Cut to the 1950s, when Johnny is coaching the minor league Worcestor Boosters. A young African-American man named Tim shows up with a letter explaining that he's Johnny's son with Daisy, and Johnny recognizes a good arm when he sees it. But this is Tom Yawkey's Red Sox, and Yawkey has just turned down both Jackie Robinson and Willie Mays (who appears in a brief cameo).
The good intentions of Johnny Baseball, whose music and lyrics were written by two Boston locals, surface most endearingly during the frame to this bleak story, when beleaguered fans in the bleachers complain about their lives, marriages, and, of course, the game.
There are a few contenders here for the American Songbook. In Babe Ruth's show-stopping "Brotherhood of Bastards" we learn, contrary to the wisdom of Damn Yankees, that ball players do actually indulge in booze and sex. The wonderfully awkward "Worcester Boosters Fight Song" gives us three intensely spirited rural cheerleaders who will never dance with the stars; and the henchmen of Mr. Yawkey, who seem to have escaped from a production of Kiss Me Kate, deliver the endearingly cynical "Mr. Yawkey Has a Vision."

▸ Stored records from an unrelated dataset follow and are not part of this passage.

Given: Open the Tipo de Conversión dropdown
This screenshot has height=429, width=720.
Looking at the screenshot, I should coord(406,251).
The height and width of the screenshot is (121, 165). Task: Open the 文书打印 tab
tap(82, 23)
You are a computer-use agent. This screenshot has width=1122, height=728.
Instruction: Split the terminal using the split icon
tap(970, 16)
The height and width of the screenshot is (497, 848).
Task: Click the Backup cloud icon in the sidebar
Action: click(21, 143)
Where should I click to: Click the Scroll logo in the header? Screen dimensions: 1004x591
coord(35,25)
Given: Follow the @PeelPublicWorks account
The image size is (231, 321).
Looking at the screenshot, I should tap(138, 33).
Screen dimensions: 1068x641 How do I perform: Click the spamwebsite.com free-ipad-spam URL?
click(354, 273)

Most of the New-York based actors have Broadway backgrounds and deliver their lines and songs gracefully, though Stephanie Umoh's voice, calibrated somewhere between Ella Fitzgerald and Billie Holiday, transcends the general brassiness of show tune crooning in her torchy "Color Me Blue," and just about everything else she sings. That said, there is a particularly exasperating number towards the end, "Errors," that initiates a genre of song that I have never heard before and hope I never hear again: the race crimes expiation power ballad. In it, a man who has suffered from racial injustice that has effectively destroyed his life and the lives of his father and mother realizes that, since the current Red Sox line-up is much more diverse than it was forty years ago, he ought to get over a longstanding (and by no means resolved) legacy of hatred so that the Sox can win a World Series.

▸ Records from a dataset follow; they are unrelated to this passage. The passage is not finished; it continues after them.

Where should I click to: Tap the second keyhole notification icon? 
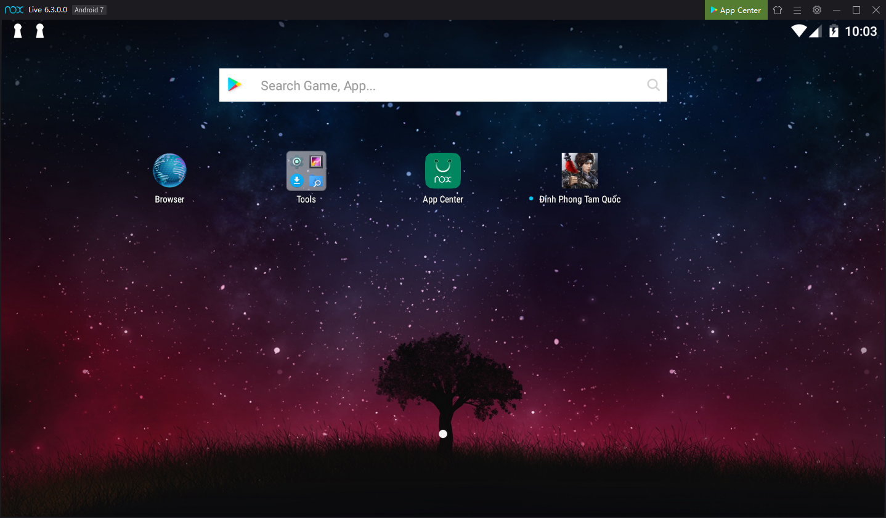click(40, 31)
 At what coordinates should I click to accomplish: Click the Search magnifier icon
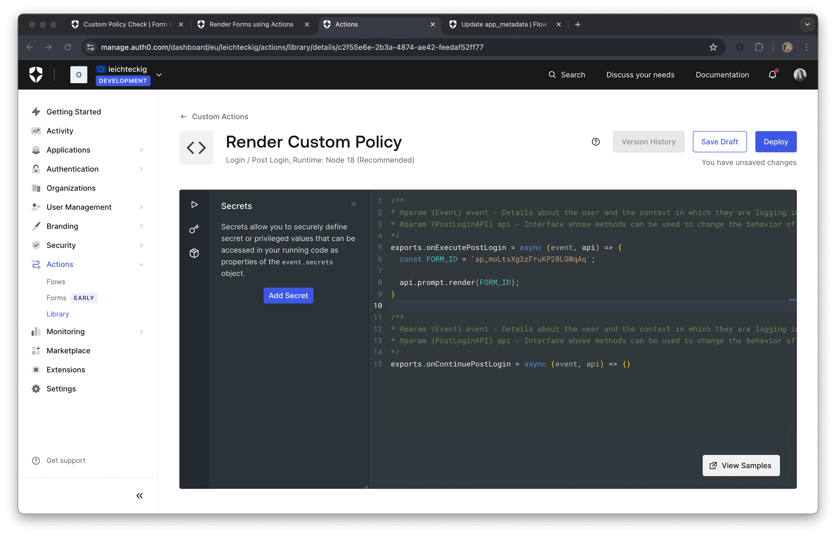552,75
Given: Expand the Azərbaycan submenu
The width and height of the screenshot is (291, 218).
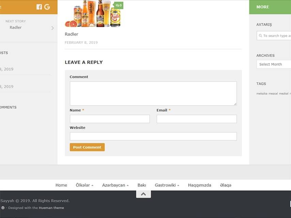Looking at the screenshot, I should click(x=115, y=185).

Now, I am all for audiences leaving the theater with a grin on their faces and a song in their hearts. But material this incendiary, and this important, needs to be handled with care, even if that means offending a few subscribers who would rather not fess up to the racial intolerance that has soured, and continues to sour, so many American institutions. The ART, and theater more broadly, has a special obligation to open up discussion intelligently and responsibly rather than knit it up in a product to bring to market. Johnny Baseball is clearly intended as a valentine to Boston, the new and old hometown of its prodigiously gifted director, Diane Paulus, a former Harvard undergraduate. But a far better valentine would fine-tune the attention of its audiences, perhaps unnerve them a little, and leave them with the greater gift of a challenge, a mission, and a sense that one of Boston's other legacies—its collective intelligence and openness to debate—has been engaged.